Ihre Zahnarzt-Praxis in Westerstede

SOS-Tipps

Nachfolgend finden Sie unsere Tipps für den Notfall. Haben Sie darüber hinaus noch Fragen? Bitte rufen Sie uns an!

Bei Beschwerden oder dringenden Fragen außerhalb unserer Sprechzeiten, wenden Sie sich bitte an den zahnärztlichen Notdienst.

  • Bei einem Sturz ist ein Zahn bzw. ein Stück eines Schneidezahnes abgebrochen

    Kommen Sie so schnell wie möglich zu uns bzw. suchen Sie den zahnärztlichen Notdienst auf. Wir untersuchen, wie stark der Zahn geschädigt ist und ob wir ihn erhalten können.

    Falls ein größeres Stück Zahn abgebrochen ist, bringen Sie das Fragment bitte mit in die Praxis. Am besten das Stück so wenig wie möglich anfassen, falls vorhanden in eine Zahnrettungsbox legen. Falls dies nicht vorhanden ist, können Sie das Stück auch in Milch einlegen. Dennoch sollte so schnell wie möglich der Zahnarzt aufgesucht werden. Denn je eher der Zahn wieder zusammengefügt wird, desto günstiger sind die Chancen auf langfristigen Erhalt.

  • Was kann ich im Fall einer (Nach-)Blutung tun?

    Da ein operativer Eingriff (z.B. eine Zahnextraktion) immer mit einer Wunde in der Mundhöhle verbunden ist, besteht immer die Möglichkeit von Nachblutungen. Formen Sie einen Tupfer aus einem Stück Mullbinde oder einem sauberen Baumwoll-Taschentuch (zur Not auch aus einem Einmal-Taschentuch), legen Sie ihn auf die Wunde und beißen Sie vorsichtig für etwa eine halbe bis eine Stunde leicht darauf. Vermeiden Sie sportliche Aktivitäten sowie Wärme und lagern Sie beim Schlafen den Kopf in einer höheren bis aufrechten Position.

    Hält die Blutung an, setzen Sie sich mit unserer Praxis oder dem zahnärztlichen Notdienst in Verbindung. In jedem Fall sollten Sie Saugen an der Wunde, häufiges Ausspucken und Spülen vermeiden, denn dies kann die Wundheilung beeinträchtigen.
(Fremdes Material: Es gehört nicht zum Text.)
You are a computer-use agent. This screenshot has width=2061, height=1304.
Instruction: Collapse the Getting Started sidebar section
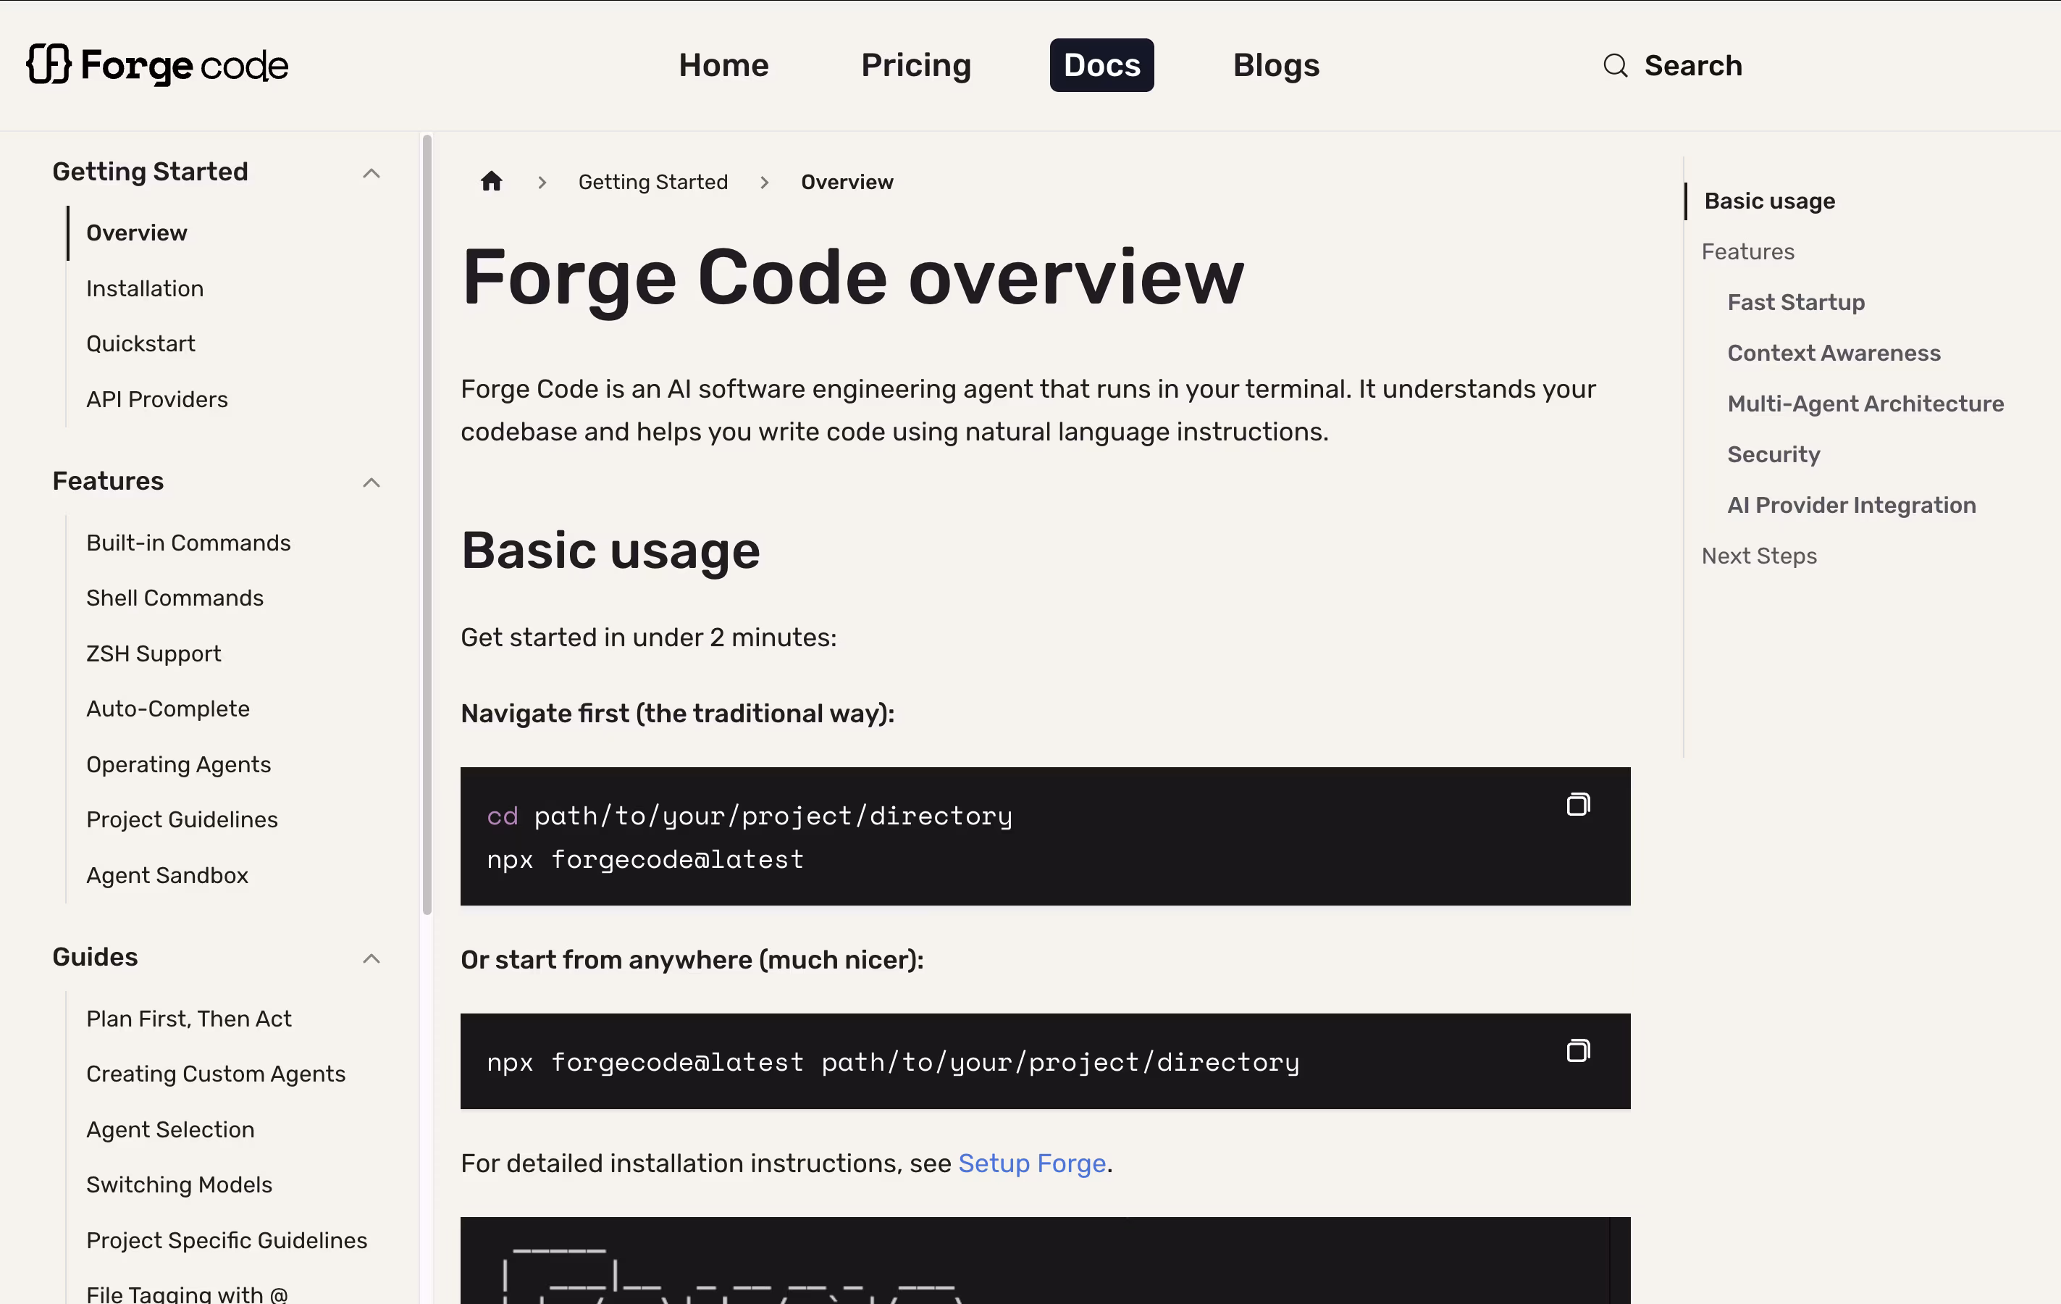(x=371, y=173)
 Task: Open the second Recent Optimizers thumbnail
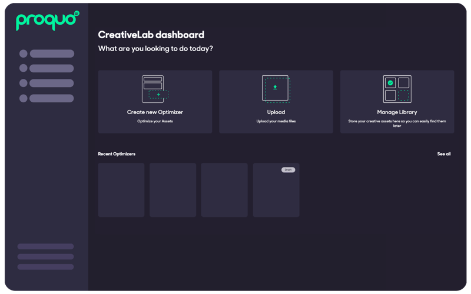click(x=173, y=190)
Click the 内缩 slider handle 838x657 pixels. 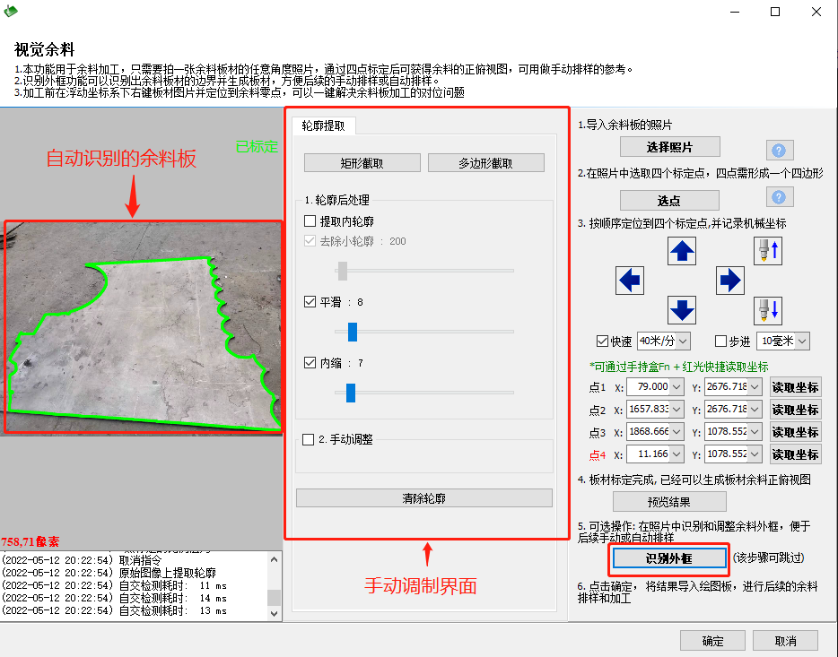click(351, 393)
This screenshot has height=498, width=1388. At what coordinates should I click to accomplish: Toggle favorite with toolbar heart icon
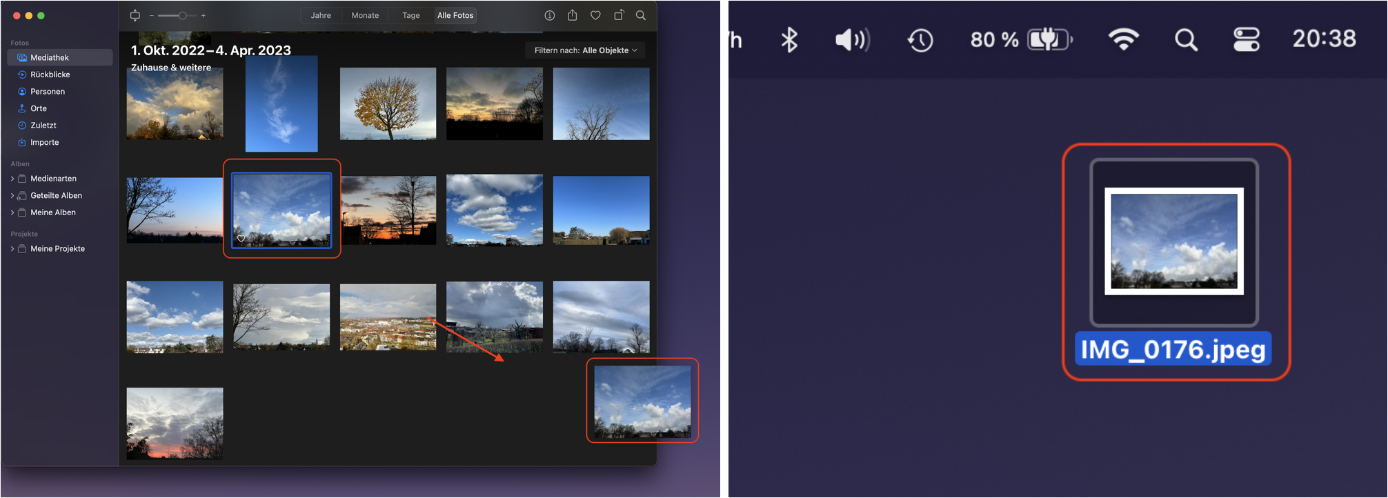click(595, 15)
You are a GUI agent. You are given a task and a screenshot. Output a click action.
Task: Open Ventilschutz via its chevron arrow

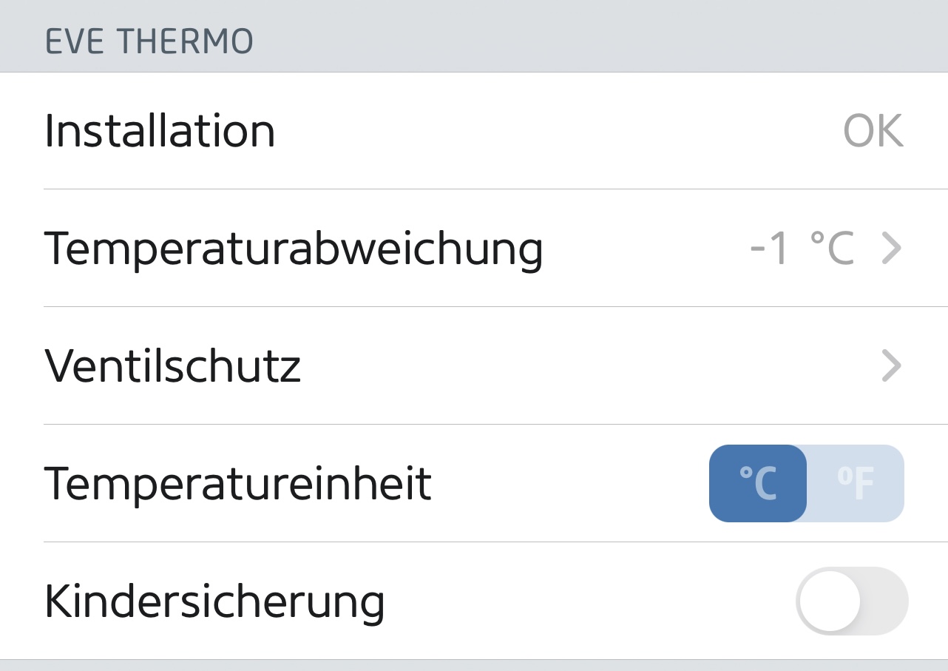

  • Was ist zu tun, wenn nach einer OP Schmerzen auftreten?

    Nach einem Eingriff ist es trotz schonenden Verfahren immer möglich, dass leichte Schmerzen auftreten. Sie sollten spätestens innerhalb von ein bis zwei Tagen abklingen. Unterstützend können Sie schmerzlindernde Medikamente einnehmen, die wir bzw. Ihr Apotheker Ihnen empfiehlt. Vermeiden Sie Schmerzmittel, die blutverdünnende Wirkstoffe, wie Acetylsalicylsäure (ASS), enthalten (z. B. Aspirin®) − sie können zu Nachblutungen führen bzw. diese verstärken.

    Sollten trotzdem nach ein bis drei Tagen stärkere Schmerzen auftreten, suchen Sie bitte umgehend unsere Praxis oder den zahnärztlichen Notdienst auf. Dies kann auf eine Infektion hindeuten, die sofort behandelt werden sollte.

  • Was kann ich gegen Schwellungen tun?

    Eine eventuelle Schwellung können Sie am Tag der Operation von außen mit feuchtkalten Umschlägen (nasser, kalter Waschlappen) kühlen. Seien Sie dabei behutsam. Wegen der Betäubung ist es möglich, dass Sie die Kälte nicht so stark empfinden.

    Gönnen Sie Ihrer Wange also zwischendurch Pausen, um sie nicht zu unterkühlen. Das gilt besonders bei Verwendung von Kühlpads aus dem Gefrierfach. Wickeln Sie diese am besten in ein feuchtkaltes Geschirrtuch ein. Als Faustregel gilt: eine Viertelstunde kühlen, mindestens fünf Minuten pausieren.

    Falls die Schwellungen länger andauern, suchen Sie bitte unsere Praxis oder den zahnärztlichen Notdienst auf.